Count the lines in the data below that include the word "Πλαστική", then state the total and nothing besides.
• • •
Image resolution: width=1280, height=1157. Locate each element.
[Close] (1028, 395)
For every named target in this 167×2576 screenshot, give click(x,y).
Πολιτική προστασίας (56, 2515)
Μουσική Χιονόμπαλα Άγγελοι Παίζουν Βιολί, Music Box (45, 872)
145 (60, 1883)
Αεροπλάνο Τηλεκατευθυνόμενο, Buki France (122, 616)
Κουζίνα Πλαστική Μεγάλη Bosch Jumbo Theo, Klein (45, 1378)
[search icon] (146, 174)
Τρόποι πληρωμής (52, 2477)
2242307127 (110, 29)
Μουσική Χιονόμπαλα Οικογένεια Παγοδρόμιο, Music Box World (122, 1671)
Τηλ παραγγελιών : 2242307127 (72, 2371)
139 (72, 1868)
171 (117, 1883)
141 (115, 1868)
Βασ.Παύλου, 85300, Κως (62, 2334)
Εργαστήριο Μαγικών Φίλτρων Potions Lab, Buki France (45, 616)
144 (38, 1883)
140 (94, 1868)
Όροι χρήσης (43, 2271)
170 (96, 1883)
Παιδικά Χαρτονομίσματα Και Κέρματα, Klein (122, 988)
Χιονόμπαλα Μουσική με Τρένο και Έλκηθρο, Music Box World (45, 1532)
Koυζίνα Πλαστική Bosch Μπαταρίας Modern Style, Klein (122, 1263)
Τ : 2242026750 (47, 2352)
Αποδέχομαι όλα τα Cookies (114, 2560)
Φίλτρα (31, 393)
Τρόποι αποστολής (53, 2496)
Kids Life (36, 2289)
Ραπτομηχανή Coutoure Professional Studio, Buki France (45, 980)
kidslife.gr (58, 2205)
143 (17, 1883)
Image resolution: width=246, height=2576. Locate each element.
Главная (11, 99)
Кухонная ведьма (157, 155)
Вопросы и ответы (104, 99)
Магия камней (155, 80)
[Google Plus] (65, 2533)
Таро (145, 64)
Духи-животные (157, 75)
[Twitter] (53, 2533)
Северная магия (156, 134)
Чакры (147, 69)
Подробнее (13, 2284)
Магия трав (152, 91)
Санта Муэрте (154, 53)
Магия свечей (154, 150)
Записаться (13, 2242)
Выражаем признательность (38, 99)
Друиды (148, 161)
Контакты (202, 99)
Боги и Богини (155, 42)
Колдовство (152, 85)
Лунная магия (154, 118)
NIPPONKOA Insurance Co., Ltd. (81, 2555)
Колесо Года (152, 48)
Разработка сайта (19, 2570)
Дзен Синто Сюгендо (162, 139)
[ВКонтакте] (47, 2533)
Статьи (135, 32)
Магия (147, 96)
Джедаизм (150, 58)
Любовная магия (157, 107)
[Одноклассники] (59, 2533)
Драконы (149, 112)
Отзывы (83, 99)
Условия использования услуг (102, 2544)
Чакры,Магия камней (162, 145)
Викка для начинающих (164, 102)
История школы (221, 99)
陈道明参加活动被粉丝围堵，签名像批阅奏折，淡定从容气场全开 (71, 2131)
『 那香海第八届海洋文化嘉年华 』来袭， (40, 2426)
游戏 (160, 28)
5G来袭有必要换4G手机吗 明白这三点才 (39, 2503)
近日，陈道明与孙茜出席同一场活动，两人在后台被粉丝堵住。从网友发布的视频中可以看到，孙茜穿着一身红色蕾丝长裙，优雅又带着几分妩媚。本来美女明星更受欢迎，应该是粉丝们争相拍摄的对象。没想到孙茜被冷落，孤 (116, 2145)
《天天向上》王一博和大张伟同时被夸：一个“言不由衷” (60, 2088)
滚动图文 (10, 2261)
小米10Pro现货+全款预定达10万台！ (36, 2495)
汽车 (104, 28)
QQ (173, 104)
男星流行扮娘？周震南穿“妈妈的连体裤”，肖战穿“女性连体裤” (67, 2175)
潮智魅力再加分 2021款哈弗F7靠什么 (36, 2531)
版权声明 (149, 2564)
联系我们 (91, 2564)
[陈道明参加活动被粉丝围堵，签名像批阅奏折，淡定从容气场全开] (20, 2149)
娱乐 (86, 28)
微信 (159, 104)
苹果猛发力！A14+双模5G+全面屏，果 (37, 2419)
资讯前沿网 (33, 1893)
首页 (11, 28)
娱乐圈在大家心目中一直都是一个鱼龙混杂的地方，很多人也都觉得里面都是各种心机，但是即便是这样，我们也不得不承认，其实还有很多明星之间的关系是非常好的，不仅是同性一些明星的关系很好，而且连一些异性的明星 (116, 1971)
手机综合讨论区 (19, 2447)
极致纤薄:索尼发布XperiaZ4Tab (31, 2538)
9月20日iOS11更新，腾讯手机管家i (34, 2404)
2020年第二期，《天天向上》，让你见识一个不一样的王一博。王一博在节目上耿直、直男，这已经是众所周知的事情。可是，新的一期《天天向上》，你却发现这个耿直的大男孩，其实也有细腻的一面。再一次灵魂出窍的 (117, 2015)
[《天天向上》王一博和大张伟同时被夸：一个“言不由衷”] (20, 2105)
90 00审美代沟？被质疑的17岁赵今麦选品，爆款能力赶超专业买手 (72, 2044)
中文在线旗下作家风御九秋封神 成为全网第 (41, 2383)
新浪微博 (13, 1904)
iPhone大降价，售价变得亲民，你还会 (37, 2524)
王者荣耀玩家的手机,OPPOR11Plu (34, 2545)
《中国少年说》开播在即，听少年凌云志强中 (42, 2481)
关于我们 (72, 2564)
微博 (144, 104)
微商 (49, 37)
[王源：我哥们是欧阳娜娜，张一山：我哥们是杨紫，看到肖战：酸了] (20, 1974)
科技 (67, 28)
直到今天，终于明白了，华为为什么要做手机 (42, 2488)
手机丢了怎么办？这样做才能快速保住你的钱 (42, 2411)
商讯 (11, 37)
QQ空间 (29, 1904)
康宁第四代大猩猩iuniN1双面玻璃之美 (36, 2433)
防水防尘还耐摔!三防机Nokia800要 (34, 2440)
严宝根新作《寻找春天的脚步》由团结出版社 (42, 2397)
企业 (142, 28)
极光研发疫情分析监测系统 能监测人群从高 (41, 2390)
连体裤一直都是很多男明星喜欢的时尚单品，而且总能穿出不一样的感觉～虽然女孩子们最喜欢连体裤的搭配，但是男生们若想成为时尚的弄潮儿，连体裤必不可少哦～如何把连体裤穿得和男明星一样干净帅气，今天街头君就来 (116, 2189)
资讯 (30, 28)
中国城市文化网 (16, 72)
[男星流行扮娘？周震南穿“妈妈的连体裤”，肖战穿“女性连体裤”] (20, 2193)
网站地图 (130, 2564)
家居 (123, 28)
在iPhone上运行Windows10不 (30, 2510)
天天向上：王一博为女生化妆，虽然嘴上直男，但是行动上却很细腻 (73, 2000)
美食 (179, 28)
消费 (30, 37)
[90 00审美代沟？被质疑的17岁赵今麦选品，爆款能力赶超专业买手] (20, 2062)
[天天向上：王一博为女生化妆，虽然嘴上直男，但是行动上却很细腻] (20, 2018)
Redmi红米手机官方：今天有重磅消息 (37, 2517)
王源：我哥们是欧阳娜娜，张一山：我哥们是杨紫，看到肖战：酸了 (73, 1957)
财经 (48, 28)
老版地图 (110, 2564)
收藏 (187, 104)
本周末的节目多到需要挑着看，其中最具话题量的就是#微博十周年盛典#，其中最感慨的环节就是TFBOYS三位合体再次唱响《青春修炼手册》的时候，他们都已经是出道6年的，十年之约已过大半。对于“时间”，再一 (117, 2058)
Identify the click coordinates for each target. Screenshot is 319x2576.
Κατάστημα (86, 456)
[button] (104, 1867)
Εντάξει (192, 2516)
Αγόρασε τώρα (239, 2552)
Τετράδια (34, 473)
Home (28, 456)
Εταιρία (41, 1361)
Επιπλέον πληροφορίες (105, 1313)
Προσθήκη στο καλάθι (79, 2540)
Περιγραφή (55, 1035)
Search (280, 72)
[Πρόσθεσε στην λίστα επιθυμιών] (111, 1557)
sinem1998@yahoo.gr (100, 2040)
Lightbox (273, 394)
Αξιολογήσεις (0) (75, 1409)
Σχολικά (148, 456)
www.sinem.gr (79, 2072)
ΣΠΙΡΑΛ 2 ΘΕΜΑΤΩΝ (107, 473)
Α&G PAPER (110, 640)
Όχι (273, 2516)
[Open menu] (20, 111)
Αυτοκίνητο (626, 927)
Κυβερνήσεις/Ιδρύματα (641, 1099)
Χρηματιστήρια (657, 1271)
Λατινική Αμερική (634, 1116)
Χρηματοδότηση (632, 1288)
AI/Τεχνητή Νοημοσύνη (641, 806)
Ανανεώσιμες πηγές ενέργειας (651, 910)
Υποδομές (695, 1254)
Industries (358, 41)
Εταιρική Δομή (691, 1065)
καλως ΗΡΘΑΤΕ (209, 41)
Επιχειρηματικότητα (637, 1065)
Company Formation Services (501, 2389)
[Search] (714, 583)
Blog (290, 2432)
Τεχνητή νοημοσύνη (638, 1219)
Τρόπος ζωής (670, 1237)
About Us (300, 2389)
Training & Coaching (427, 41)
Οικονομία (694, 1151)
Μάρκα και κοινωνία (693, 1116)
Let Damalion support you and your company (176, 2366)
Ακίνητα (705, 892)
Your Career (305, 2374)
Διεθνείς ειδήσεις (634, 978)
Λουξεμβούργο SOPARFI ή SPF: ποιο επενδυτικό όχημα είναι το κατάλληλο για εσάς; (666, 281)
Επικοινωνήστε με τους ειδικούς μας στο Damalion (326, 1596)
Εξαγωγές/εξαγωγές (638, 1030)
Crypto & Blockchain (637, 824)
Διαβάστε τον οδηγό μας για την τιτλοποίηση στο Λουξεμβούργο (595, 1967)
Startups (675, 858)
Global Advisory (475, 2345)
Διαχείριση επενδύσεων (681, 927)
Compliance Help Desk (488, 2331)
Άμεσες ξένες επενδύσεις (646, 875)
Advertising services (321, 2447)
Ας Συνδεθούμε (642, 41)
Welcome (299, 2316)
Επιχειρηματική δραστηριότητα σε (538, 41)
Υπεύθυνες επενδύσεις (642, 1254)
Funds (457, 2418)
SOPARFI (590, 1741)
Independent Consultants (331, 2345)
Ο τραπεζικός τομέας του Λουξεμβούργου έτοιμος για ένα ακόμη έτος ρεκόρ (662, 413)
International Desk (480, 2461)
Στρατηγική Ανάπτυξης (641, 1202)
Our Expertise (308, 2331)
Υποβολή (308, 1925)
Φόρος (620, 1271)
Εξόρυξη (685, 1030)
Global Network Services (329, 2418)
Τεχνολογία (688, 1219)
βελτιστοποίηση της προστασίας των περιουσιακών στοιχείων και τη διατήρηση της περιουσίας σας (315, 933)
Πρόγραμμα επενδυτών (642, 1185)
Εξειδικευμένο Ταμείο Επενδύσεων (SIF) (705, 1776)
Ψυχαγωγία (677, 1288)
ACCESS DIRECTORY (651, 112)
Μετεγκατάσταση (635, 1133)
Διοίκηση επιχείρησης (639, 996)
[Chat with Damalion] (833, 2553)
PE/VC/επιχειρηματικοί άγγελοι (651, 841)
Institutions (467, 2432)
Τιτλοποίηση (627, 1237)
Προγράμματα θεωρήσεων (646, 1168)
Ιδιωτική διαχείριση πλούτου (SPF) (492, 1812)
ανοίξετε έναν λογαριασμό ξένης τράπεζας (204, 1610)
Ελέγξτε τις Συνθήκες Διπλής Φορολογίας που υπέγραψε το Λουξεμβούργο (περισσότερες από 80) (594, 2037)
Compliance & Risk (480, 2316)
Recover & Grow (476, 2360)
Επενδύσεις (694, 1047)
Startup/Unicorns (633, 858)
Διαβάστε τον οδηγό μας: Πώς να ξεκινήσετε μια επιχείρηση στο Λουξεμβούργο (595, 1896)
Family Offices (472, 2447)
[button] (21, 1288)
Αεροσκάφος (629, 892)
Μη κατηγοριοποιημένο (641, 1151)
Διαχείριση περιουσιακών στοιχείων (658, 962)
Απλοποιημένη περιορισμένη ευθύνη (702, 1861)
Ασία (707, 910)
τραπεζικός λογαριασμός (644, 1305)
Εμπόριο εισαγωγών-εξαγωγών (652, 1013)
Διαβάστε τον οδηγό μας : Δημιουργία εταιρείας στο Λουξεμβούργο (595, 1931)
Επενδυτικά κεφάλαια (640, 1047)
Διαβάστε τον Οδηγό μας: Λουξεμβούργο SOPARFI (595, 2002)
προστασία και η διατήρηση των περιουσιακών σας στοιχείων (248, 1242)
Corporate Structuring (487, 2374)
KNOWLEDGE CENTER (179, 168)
• • •
ANSWER FOR THE TASK —
2